• _REQUIRED ACTION_: Please write out the data below once more, exactly as it stands.

***** EXTRACTED MATERIAL

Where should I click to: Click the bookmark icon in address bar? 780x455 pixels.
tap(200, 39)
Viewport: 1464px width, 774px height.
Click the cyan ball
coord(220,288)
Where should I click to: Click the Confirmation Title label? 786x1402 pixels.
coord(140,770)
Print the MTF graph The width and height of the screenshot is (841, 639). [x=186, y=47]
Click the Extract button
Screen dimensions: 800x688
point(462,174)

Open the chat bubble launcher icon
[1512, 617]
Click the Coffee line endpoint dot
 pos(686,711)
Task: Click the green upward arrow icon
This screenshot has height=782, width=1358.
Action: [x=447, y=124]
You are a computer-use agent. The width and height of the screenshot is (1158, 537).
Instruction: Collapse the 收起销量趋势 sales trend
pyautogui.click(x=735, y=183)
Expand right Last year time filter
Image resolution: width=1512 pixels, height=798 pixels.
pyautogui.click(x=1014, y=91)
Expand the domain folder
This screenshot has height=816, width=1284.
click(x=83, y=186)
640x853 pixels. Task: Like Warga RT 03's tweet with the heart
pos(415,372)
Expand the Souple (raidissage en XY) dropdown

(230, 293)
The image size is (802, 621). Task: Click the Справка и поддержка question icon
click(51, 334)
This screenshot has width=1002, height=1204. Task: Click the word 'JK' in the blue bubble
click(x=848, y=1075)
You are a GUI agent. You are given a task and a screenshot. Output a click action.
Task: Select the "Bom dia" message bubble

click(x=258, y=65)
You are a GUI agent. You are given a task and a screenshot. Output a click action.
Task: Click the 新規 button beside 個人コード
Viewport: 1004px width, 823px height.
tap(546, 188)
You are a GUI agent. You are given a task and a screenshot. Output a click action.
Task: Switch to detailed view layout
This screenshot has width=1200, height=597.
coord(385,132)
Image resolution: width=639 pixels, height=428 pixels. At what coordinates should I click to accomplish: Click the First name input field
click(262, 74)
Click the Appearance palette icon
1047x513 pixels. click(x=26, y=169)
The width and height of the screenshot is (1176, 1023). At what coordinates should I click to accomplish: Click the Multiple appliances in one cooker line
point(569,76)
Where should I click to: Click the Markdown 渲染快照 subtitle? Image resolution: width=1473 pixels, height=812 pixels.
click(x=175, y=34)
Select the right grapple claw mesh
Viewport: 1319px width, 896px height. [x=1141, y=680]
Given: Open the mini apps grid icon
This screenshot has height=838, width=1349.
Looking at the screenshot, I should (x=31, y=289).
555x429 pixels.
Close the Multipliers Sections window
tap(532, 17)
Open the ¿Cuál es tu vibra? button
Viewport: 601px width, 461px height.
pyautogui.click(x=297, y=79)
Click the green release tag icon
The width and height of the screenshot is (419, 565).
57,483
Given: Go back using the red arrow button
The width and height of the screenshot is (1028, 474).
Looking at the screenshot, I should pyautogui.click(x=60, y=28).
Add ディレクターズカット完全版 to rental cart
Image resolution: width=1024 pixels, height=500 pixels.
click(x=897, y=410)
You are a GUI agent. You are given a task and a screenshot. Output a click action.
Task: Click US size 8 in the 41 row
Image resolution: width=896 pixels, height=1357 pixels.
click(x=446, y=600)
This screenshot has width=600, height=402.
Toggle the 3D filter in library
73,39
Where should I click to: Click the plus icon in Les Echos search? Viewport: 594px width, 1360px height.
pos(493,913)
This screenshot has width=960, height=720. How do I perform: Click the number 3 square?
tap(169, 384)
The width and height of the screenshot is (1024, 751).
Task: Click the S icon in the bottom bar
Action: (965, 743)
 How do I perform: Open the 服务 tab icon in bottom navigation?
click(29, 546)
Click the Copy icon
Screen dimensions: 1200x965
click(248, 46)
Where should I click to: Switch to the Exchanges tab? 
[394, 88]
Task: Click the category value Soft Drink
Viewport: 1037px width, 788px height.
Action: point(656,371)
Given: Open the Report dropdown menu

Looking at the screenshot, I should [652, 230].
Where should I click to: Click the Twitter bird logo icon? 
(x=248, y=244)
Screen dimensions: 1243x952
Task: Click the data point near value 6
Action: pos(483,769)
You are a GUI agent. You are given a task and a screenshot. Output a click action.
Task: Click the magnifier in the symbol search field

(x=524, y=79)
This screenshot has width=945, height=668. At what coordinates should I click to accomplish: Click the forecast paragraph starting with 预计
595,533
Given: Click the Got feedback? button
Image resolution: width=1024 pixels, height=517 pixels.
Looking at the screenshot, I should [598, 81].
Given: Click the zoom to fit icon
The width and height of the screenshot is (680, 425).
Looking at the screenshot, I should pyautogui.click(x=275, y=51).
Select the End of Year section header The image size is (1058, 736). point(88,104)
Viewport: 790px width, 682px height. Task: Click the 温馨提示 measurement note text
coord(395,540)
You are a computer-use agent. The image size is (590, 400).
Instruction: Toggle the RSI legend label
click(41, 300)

**********

• _ANSWER FOR THIS EXERCISE_:
Where should I click to: Click the bookmark icon in address bar? 780x455 pixels.
tap(200, 39)
Viewport: 1464px width, 774px height.
Click the cyan ball
coord(220,288)
Where should I click to: Click the Confirmation Title label? 786x1402 pixels.
coord(140,770)
Print the MTF graph The width and height of the screenshot is (841, 639). [x=186, y=47]
Click the Extract button
Screen dimensions: 800x688
point(462,174)

Open the chat bubble launcher icon
[1512, 617]
Click the Coffee line endpoint dot
 pos(686,711)
Task: Click the green upward arrow icon
This screenshot has height=782, width=1358.
Action: [x=447, y=124]
You are a computer-use agent. The width and height of the screenshot is (1158, 537).
Instruction: Collapse the 收起销量趋势 sales trend
pyautogui.click(x=735, y=183)
Expand right Last year time filter
Image resolution: width=1512 pixels, height=798 pixels.
pyautogui.click(x=1014, y=91)
Expand the domain folder
This screenshot has height=816, width=1284.
click(x=83, y=186)
640x853 pixels. Task: Like Warga RT 03's tweet with the heart
pos(415,372)
Expand the Souple (raidissage en XY) dropdown

(230, 293)
The image size is (802, 621). Task: Click the Справка и поддержка question icon
click(51, 334)
This screenshot has width=1002, height=1204. Task: Click the word 'JK' in the blue bubble
click(x=848, y=1075)
You are a GUI agent. You are given a task and a screenshot. Output a click action.
Task: Select the "Bom dia" message bubble

click(x=258, y=65)
You are a GUI agent. You are given a task and a screenshot. Output a click action.
Task: Click the 新規 button beside 個人コード
Viewport: 1004px width, 823px height.
tap(546, 188)
You are a GUI agent. You are given a task and a screenshot. Output a click action.
Task: Switch to detailed view layout
This screenshot has width=1200, height=597.
coord(385,132)
Image resolution: width=639 pixels, height=428 pixels. At what coordinates should I click to accomplish: Click the First name input field
click(262, 74)
Click the Appearance palette icon
1047x513 pixels. click(x=26, y=169)
The width and height of the screenshot is (1176, 1023). At what coordinates should I click to accomplish: Click the Multiple appliances in one cooker line
point(569,76)
Where should I click to: Click the Markdown 渲染快照 subtitle? Image resolution: width=1473 pixels, height=812 pixels.
click(x=175, y=34)
Select the right grapple claw mesh
Viewport: 1319px width, 896px height. [x=1141, y=680]
Given: Open the mini apps grid icon
This screenshot has height=838, width=1349.
Looking at the screenshot, I should (x=31, y=289).
555x429 pixels.
Close the Multipliers Sections window
tap(532, 17)
Open the ¿Cuál es tu vibra? button
Viewport: 601px width, 461px height.
pyautogui.click(x=297, y=79)
Click the green release tag icon
The width and height of the screenshot is (419, 565).
57,483
Given: Go back using the red arrow button
The width and height of the screenshot is (1028, 474).
Looking at the screenshot, I should pyautogui.click(x=60, y=28).
Add ディレクターズカット完全版 to rental cart
Image resolution: width=1024 pixels, height=500 pixels.
click(x=897, y=410)
You are a GUI agent. You are given a task and a screenshot. Output a click action.
Task: Click US size 8 in the 41 row
Image resolution: width=896 pixels, height=1357 pixels.
click(x=446, y=600)
This screenshot has width=600, height=402.
Toggle the 3D filter in library
73,39
Where should I click to: Click the plus icon in Les Echos search? Viewport: 594px width, 1360px height.
pos(493,913)
This screenshot has width=960, height=720. How do I perform: Click the number 3 square?
tap(169, 384)
The width and height of the screenshot is (1024, 751).
Task: Click the S icon in the bottom bar
Action: (965, 743)
 How do I perform: Open the 服务 tab icon in bottom navigation?
click(29, 546)
Click the Copy icon
Screen dimensions: 1200x965
click(248, 46)
Where should I click to: Switch to the Exchanges tab? 
[394, 88]
Task: Click the category value Soft Drink
Viewport: 1037px width, 788px height.
Action: point(656,371)
Given: Open the Report dropdown menu

Looking at the screenshot, I should [652, 230].
Where should I click to: Click the Twitter bird logo icon? 
(x=248, y=244)
Screen dimensions: 1243x952
Task: Click the data point near value 6
Action: pos(483,769)
You are a GUI agent. You are given a task and a screenshot. Output a click action.
Task: Click the magnifier in the symbol search field

(x=524, y=79)
This screenshot has width=945, height=668. At what coordinates should I click to accomplish: Click the forecast paragraph starting with 预计
595,533
Given: Click the Got feedback? button
Image resolution: width=1024 pixels, height=517 pixels.
Looking at the screenshot, I should [598, 81].
Given: Click the zoom to fit icon
The width and height of the screenshot is (680, 425).
Looking at the screenshot, I should pyautogui.click(x=275, y=51).
Select the End of Year section header The image size is (1058, 736). point(88,104)
Viewport: 790px width, 682px height. Task: Click the 温馨提示 measurement note text
coord(395,540)
You are a computer-use agent. The image size is (590, 400).
Instruction: Toggle the RSI legend label
click(41, 300)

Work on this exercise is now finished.